Two: The Radius of the Neutron
From formula (1), we can acquire the calculation formula of the neutron radius,
Rn = K ×Qp×Qe / ( (Mn － Mp)× C^2 ) ------------------------------------------ (2)
According to exact physical constants from modern science, we take the following values:
K = 8.9875517873681764×10^+9 m/F, Qp = Qe = 1.602176487(40)×10^-19 C, C = 299792458 m/s.
from formula (2), we can calculate the radius Rn of the neutron:
Rn = K ×Qp×Qe / ( (Mn － Mp)×C^2 ) = 1.11337558(48)×10^-15 m ----------------- (3)
Three: The Frequency of the Neutron
From the radius of the neutron, we can compute the frequency of the neutron:
Fn = C / ( 2×π×Rn) = 4.2854768(19)×10^+22 1/s ----------------------------------- (4)
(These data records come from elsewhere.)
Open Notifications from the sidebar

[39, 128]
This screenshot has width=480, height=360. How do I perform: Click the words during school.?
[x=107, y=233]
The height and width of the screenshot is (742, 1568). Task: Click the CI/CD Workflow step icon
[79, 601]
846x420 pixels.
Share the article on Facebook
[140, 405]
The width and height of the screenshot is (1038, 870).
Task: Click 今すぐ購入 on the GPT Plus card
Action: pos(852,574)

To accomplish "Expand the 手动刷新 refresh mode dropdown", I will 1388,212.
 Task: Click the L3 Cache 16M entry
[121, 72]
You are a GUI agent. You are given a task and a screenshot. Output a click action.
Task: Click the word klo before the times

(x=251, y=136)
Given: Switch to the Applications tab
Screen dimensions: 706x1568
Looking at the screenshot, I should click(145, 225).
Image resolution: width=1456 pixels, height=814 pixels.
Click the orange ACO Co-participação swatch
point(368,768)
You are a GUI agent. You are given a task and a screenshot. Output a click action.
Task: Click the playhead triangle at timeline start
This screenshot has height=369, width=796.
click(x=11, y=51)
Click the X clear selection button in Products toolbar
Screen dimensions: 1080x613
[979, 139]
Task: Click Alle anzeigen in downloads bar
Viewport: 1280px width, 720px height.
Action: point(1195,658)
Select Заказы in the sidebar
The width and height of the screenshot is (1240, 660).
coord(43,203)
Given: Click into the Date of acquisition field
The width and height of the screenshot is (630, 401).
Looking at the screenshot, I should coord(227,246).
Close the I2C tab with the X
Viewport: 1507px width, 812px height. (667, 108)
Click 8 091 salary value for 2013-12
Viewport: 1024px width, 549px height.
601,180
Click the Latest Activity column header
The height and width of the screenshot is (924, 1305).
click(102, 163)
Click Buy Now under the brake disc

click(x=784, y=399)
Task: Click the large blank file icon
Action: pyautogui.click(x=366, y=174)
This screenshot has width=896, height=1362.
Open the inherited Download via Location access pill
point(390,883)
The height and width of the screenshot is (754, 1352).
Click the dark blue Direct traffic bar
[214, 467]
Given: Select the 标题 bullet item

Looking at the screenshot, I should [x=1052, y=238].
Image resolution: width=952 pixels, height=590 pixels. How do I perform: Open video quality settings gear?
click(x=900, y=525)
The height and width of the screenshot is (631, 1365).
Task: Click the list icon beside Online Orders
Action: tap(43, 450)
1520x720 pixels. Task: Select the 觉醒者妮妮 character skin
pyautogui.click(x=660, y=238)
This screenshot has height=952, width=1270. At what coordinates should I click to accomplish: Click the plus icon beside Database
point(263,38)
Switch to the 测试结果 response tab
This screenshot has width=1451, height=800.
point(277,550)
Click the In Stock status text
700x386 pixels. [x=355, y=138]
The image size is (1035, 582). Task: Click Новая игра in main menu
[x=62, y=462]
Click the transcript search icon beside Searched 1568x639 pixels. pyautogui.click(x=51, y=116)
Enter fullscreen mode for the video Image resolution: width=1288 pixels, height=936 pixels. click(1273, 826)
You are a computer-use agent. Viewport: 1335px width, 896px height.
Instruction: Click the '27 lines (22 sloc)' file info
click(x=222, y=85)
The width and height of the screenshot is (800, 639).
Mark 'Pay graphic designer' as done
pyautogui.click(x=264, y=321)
Four: The Density of the Neutron
From the radius of the neutron, we can compute its density:
Dn = Mn / (4/3×π×Rn^3 ) = 2.8972252(39)×10^+17 kg/m^3 --------------------------- (5)
Five: The Radius of the Proton
According to the density of the neutron, we can calculate the radius of the proton:
Rp = (Mp/Mn)^(1/3)×Rn = 1.11286448(48)×10^-15 m --------------------------------- (6)
Six: The Radius of the Electron
According to the matter density of neutron, we can calculate the radius of Electron:
Re = (Me/Mn)^(1/3)×Rn = 9.0880914(40)×10^-17 m ---------------------------------- (7)

Seven: The Radius of the Atomic Nucleus
According to the radius of the neutron and the density of matter, we can calculate the radius of the atomic nucleus:
Ra = (Ma / Mn)^(1/3)×Rn --------------------------------------------------------- (8)
where the Ma is the mass of the atomic nucleus and Ra is the radius of atomic nucleus.
Mu (Mu = 1.660538782(83)×10^-27 kg) is the atomic mass unit and Ru is its radius.
Ru = (Mu / Mn)^(1/3)×Rn = 1.11017826(48)×10^-15 m ------------------------------- (9)
Ra = Ru × A^(1/3) -------------------------------------------------------------- (10)
where the A is the nuclear number of the atomic nucleus.

Eight: The Physical Constants of the Critical Photon
According to the radius of the electron and the density of the Neutron, we can calculate the mass of the Critical Photon and other Physical Constants :
2×Ro^2 ＋ Ro^2 (Ro/(Re＋2Ro))^2 ＋ 4×Re×Ro － 2×Rceo×Ro ＋ Re^2 = 0 -------- (11)
Rceo = K×Qp×Qe / ( Me×C^2 ) = 2.8179402894(58) fm ---------------------------- (12)
Rcp = 2×Ro; Ro = 0.0015674688（15） fm;
Radius: Rcp = 0.0031349376（29） fm; Mass: Mcp = 9.347546（38）×10^-36 kg;
Energy: Ecp = 4.200578（17）×10^-19 J; Energy: Ecp = 2.621795（11） eV;
Frequency: Fcp = 6.339471（26）×10^14 Hz; W avelengh: λcp = λsha = 472.8982（20） nm;
Apply the Wien's law we can obtain:
Tsha = 2897768.5(51) nm·K /λsha = 6127.679（37）K ------------------------------ (13)
Reference
CODATA recommended values of the fundamental physical constants – 2006, Lucern wenkai, Guo Yiling, Shen Huijun, Physics 37 (2008, 3) p183-191.
Neutron radius formula was discovered in 2002.